Lessons From a Lamp Post: Why the numbers don't add up. Part 4 of 4
I am not a prepper, or a survivalist, or a doomsday bunker kind of guy but I am concerned about what I see happening in our country. I believe people are basically good, although not all of them and certainly not all the time. Like most citizens of our modern technological world I am wholly reliant upon a fragile web of services to meet my most basic needs. Now that Home Land Security has announced cyber war as the top most threat faced by America, have you considered what will happen if those services collapse? I am convinced that the answer is chaos. It’ll take a few days, but when people figure out that the power isn’t coming back on, and there is no water, and their store is out of food, and their car is out of gas, attitudes are going to change!
A simple example might be in relating to the recent natural disasters like Hurricane Katrina and Hurricane Rita a few months later. Approximately 3.7 million people attempted to evacuate creating predictable results. The scene along the stalled evacuation route was like a segment from an apocalypse movie; crowds milling restlessly, gas stations and mini-marts picked clean and heaped with trash, and stranded families sleeping by the side of the road. After these hurricanes nobody had any illusions that help was on the way. So have you thought about what you will do if your power never comes back on, or your grocery store shelves are never restocked?
Regrettably, much of the gun violence after Katrina was racially-motivated demonstrating how bad and how quickly things can degrade into chaos. White vigilantes targeted Black people and four police men were convicted of shooting Blacks who were trying to walk to safety. Obviously guns in the hands of bad guys did not make the situation better, they made it worse. The New Orleans Police Superintendent’s suggestion to confiscate all firearms didn’t help either, even though it’s almost understandable given that he was under staffed because many of his officers had evacuated with the other victims.
I might be persuaded to accept the Superintendent’s plea that “no civilians be allowed to carry pistols, shotguns, or other firearms” if the police are willing and able to perform their duties. In any case this should never be extended to the right to protect one’s self in one’s home. Regardless, the Superintendent’s futile suggestion would not have worked anyway because the recalcitrant criminal will not be turning in his (or her) guns for the greater good.

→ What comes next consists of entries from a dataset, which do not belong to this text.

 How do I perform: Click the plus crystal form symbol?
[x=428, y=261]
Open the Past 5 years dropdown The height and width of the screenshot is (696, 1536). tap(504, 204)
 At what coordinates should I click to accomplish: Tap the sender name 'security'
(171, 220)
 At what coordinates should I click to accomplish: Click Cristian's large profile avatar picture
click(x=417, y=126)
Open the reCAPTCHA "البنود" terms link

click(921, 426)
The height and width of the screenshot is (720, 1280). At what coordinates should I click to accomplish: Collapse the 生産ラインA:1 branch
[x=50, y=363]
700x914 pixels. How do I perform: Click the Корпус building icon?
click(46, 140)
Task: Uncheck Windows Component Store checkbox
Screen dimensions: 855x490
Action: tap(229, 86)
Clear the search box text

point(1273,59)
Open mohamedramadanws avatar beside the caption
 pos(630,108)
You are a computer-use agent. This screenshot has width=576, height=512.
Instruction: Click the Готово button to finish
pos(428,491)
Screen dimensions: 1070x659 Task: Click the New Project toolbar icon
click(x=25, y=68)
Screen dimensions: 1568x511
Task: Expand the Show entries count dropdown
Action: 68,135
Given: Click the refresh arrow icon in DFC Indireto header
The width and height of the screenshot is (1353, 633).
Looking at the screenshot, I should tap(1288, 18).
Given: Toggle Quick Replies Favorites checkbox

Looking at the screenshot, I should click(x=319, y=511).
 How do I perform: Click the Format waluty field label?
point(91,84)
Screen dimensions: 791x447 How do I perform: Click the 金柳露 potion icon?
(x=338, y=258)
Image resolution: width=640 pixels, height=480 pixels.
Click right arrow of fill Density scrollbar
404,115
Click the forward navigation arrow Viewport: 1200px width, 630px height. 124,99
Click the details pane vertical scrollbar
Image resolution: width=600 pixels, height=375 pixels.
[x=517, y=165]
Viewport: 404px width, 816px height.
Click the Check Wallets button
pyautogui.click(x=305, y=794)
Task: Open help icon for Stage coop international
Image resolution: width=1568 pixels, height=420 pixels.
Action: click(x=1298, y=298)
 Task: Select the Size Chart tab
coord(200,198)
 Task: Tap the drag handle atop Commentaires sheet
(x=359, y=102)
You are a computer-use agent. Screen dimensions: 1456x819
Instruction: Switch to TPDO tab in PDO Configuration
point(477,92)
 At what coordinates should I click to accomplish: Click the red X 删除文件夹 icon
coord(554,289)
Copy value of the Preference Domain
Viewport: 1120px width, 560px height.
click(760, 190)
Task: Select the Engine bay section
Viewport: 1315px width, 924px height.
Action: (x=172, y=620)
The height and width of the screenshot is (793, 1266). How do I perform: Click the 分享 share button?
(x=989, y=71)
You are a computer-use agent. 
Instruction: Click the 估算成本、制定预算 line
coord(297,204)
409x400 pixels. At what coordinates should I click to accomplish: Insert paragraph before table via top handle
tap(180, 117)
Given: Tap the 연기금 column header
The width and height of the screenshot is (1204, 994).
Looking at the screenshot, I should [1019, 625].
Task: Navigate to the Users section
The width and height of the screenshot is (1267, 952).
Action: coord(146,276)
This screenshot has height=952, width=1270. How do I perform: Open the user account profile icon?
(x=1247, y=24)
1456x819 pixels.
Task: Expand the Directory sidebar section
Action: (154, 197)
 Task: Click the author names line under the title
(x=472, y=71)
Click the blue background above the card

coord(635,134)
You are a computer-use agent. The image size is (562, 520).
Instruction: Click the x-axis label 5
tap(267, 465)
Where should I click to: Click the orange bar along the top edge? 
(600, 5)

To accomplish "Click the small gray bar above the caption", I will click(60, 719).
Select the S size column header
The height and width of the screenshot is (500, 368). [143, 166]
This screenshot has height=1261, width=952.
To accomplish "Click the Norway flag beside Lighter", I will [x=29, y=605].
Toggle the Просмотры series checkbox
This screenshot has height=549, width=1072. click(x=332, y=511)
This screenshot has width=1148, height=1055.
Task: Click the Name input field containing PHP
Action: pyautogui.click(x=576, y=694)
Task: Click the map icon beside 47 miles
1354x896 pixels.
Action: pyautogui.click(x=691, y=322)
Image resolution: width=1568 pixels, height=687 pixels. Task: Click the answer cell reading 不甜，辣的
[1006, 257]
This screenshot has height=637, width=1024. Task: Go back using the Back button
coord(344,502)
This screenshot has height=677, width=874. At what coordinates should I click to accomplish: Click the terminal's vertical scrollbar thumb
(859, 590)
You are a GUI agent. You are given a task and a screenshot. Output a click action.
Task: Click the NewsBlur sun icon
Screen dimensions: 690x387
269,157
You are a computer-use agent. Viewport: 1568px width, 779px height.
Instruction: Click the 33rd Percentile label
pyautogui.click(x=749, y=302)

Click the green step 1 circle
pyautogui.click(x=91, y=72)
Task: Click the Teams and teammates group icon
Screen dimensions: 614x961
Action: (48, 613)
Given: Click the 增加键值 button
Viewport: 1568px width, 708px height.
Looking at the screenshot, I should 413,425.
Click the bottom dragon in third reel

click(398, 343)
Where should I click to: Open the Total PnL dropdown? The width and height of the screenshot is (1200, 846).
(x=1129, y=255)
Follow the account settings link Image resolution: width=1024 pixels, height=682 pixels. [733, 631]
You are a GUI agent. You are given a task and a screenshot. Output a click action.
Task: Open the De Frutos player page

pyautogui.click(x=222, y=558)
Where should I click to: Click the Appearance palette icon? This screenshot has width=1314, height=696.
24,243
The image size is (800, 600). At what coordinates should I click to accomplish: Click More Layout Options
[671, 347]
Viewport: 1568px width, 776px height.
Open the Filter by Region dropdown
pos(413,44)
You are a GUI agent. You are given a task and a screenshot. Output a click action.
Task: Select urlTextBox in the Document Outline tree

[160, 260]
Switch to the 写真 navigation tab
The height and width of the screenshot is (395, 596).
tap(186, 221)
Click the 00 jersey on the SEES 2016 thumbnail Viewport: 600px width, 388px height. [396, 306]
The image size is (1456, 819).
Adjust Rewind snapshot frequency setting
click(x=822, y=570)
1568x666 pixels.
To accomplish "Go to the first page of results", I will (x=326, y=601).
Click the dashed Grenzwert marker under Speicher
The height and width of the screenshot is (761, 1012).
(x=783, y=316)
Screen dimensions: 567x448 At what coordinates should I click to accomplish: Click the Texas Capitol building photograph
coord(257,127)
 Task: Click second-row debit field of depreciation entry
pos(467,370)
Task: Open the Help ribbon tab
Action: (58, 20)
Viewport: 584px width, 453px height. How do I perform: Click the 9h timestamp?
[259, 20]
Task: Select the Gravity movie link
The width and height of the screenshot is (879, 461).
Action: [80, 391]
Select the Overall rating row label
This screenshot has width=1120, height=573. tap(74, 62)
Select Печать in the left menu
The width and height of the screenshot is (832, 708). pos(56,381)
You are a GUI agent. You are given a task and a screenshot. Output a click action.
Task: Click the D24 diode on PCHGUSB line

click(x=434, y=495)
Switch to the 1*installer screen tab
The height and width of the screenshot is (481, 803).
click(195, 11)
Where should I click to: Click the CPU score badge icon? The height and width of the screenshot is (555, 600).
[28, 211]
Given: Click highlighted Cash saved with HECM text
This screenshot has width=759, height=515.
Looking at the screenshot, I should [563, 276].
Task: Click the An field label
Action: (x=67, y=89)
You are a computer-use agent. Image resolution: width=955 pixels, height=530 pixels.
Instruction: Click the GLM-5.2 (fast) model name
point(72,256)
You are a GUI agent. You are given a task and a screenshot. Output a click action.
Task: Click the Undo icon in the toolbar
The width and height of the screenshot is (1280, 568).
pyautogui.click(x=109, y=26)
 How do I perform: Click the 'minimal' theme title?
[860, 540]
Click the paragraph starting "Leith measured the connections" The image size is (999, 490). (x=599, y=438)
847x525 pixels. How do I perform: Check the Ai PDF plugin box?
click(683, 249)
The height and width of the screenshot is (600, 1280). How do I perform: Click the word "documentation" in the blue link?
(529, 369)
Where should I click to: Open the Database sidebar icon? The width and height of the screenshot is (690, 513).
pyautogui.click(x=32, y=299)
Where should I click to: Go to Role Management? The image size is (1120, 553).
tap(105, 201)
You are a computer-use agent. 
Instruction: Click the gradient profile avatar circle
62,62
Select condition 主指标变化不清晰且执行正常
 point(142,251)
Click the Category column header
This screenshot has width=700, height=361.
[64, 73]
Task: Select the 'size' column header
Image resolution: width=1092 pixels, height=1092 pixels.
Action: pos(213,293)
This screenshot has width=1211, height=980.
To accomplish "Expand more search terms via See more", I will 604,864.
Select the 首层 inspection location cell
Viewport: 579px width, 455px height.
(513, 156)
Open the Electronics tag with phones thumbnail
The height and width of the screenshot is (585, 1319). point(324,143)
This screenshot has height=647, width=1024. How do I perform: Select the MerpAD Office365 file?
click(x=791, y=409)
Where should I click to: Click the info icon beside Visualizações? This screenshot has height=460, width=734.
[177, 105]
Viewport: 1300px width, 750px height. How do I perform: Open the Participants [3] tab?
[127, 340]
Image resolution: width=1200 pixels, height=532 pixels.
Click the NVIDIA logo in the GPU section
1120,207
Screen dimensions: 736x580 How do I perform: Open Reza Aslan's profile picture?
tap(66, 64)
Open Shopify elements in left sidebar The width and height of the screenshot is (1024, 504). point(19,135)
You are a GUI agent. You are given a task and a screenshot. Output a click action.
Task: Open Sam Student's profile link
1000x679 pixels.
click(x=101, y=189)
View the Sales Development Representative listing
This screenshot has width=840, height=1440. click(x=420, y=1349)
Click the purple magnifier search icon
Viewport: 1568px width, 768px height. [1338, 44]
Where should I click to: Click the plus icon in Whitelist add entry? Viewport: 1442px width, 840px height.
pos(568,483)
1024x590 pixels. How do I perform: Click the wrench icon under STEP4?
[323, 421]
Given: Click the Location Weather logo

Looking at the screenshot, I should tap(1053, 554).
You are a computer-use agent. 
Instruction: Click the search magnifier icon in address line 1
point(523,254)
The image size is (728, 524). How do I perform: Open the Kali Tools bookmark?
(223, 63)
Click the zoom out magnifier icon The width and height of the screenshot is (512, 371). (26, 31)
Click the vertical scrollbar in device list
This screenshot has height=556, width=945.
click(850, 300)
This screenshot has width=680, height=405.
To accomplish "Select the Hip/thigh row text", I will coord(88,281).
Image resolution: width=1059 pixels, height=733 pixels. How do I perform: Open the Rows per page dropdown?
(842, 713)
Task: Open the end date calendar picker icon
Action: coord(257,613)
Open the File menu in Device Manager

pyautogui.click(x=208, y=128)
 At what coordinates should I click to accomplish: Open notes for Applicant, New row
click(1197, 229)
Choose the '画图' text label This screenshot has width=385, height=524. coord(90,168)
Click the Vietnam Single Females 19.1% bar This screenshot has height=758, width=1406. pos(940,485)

Another example is the massive earthquake in Haiti a few years ago. An estimated 2.5 million people were displaced from their homes, and after big $$ the people are still living in temporary shelters. In fact I recently heard on NPR that it would have been more efficient if the United States had given every person $10,000.00 on which they could be living well, instead of wasting money on grand schemes that never reached the populace. Add to our threat of earthquakes, climate change, pandemic, meteor strike, terrorist attack, and now cyber war and it’s easy to see why I think we are woefully under prepared!